ColdFusion RE NoCase Functions vs. Case Insensitive RegEx Flag
Just out of curiosity, I want to see to see if there was any speed difference between using the NoCase regular expression functions built into ColdFusion (REFindNoCase() and REReplaceNoCase()) and using the standard regular expression functions (REFind() and REReplace()) using the regular expression case-insensitive flag (?i). To test this, I set up a large string and replaced out all of the words.
First, I had to set up the large test string. It has to be large because ColdFusion is so freakin awesome that everything it does on small data is insanely fast.
<!--- Set up a test string. --->
<cfsavecontent variable="strText">
Down the road, in a gym far away
A young man was heard to say,
"No matter what I do, my legs won't grow!"

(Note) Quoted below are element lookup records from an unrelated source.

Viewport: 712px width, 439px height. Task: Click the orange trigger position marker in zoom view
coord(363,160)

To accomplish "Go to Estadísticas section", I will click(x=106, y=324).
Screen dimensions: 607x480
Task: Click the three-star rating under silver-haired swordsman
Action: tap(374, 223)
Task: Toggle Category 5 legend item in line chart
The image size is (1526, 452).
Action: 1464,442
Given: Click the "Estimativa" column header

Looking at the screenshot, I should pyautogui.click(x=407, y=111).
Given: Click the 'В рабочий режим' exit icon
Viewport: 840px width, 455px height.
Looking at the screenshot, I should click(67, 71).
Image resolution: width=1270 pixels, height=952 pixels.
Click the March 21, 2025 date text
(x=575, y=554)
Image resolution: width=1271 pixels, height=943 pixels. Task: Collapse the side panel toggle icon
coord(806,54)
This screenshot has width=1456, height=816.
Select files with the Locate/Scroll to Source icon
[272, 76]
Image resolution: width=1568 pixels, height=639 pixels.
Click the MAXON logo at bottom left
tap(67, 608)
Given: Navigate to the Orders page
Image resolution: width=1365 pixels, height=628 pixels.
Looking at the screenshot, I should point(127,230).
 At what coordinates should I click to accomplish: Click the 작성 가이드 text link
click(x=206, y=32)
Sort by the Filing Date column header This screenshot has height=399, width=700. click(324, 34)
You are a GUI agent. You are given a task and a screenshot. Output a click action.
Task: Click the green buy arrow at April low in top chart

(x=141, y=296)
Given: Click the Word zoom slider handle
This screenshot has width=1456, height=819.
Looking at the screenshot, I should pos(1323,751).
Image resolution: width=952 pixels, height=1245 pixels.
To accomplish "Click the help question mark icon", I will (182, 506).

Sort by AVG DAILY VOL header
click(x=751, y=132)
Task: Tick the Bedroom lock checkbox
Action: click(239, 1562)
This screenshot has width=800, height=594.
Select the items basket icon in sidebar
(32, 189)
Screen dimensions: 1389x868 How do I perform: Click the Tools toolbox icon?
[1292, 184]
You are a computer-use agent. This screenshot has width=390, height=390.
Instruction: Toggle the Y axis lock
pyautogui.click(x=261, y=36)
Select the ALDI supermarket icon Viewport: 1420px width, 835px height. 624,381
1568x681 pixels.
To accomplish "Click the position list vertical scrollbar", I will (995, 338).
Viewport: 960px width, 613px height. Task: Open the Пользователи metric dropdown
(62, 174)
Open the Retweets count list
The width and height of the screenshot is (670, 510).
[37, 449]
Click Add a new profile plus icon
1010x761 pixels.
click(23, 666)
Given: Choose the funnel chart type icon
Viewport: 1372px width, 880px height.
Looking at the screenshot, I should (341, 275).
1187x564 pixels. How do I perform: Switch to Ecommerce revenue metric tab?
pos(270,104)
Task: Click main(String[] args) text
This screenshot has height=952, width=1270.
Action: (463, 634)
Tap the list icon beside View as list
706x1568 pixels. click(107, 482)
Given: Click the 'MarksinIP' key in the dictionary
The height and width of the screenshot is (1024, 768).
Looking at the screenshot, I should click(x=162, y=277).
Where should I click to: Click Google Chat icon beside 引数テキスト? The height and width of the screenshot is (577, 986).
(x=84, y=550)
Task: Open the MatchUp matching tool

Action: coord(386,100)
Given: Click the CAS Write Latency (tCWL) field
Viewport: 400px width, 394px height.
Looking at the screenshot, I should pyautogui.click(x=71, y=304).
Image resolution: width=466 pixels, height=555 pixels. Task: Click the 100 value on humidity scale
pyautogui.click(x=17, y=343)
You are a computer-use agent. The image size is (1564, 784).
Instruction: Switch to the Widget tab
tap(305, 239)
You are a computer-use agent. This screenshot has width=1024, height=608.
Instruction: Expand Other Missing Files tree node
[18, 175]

He tried leg extensions, leg curls, leg presses too.
Trying to cheat, these sissy workouts he'd do!
From the corner of the gym where the big guys train,
Through a cloud of chalk and the midst of pain,
Where the big iron rides high, and threatens lives,
Where the noise is made with big forty-fives,
A deep voice bellowed as he wrapped his knees,
A very big man with legs like trees,
Laughing as he snatched another plate from the stack,
Chalked his hands and monstrous back,
Said, "Boy, stop lying and don't say you've forgotten!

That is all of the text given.